Prosciolto dall’accusa di concussione, pensò di ricandidarsi al consolato nel 63 a.C., finanziato e sostenuto da Marco Licinio Crasso, al quale era collegato da un po’ di tempo un altro giovane emergente di nome Caio Giulio Cesare, di antica nobiltà ma con scarse risorse economiche. Sappiamo che anche questa candidatura non andò a buon fine ma Catilina non demorse e nel corso dell’anno mise a punto un programma elettorale che pensava lo avrebbe portato al successo politico nel 62 a.C. Il programma si basava sulla cancellazione dei debiti (novae tabulae) ed era rivolto non ai ceti bassi, ma agli aristocratici decaduti per i troppi debiti, per le campagne elettorali e le speculazioni sbagliate, per i coloni sillani che non avevano saputo sfruttare i terreni a loro assegnati e per i figli dei proscritti. Abbandonato dai sui sostenitori, Crasso e Cesare si erano ben visti dal sostenerlo, Catilina mise in moto un sistema di cospirazioni che mirava a sopprimere i consoli, a terrorizzare la città e ad impadronirsi del potere tramite la violenza.

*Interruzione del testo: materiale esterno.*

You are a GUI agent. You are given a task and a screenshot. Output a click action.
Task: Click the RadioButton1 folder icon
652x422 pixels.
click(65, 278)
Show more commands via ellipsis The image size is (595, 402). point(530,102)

Quando Cicerone rivelò le intenzioni di Catilina davanti al senato, questo votò il senatus consultum ultimum, un decreto di emergenza che dava pieni poteri ai consoli e con un attacco durissimo pronunziò l’8 e il 9 novembre, il 3 e il 5 dicembre le sue celebri Catilinarie. La I e la IV davanti al senato, la II e la III davanti al popolo. L’Arpinate si presenta così come il campione della legalità repubblicana e come difensore dell’ordine costituito.

“Quo usque tandem abutere, Catilina, patientia nostra?”    I Catilinaria

“Fino a quando abuserai della nostra pazienza?”

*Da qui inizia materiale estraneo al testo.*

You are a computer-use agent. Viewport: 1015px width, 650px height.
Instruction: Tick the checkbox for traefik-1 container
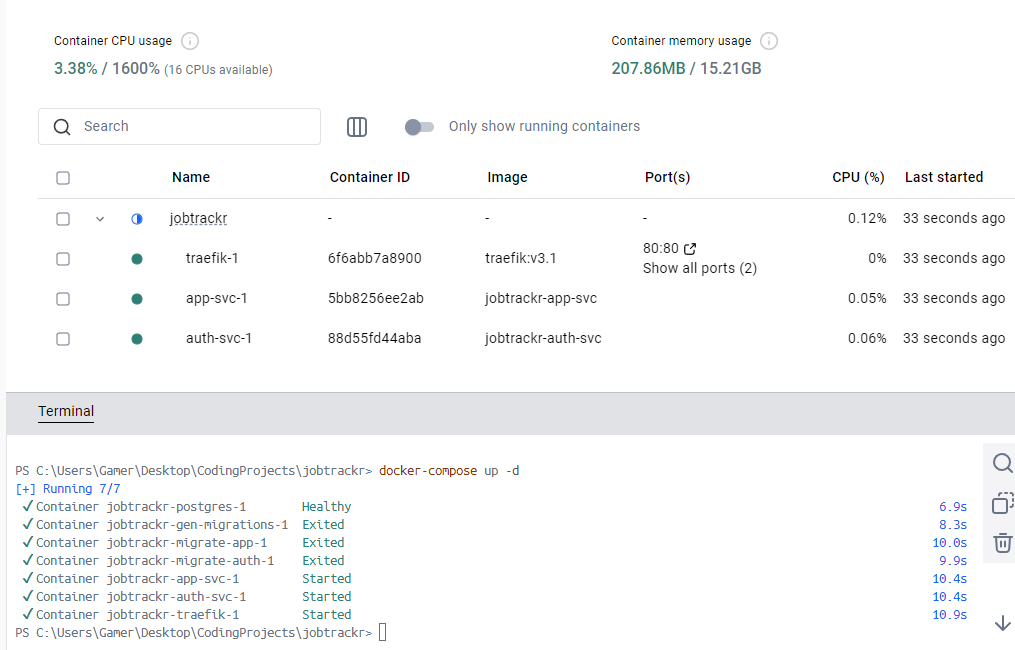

Questa prima orazione, prova matura dell’oratoria ciceroniana e modello di eloquenza giudiziaria e politica, costringerà Catilina ad allontanarsi da Roma.

Acquisite le prove scritte della congiura, tramite l’intercettazione di lettere che recavano i nomi dei congiurati, Cicerone fece arrestare cinque fra i capi della cospirazione e suggerì al senato, trascinato dall’ emergente Marco Porcio Catone, di far votare per la pena di morte; Cesare restò il solo ad insistere per il carcere a vita. Affrontato da lì a poco un esercito consolare vicino Pistoia, Catilina cadde valorosamente alla testa dei suoi.

Sventato il pericolo mortale e salvata la patria, Cicerone non esitò a farsi un vanto per tutta la vita del suo gesto eroico.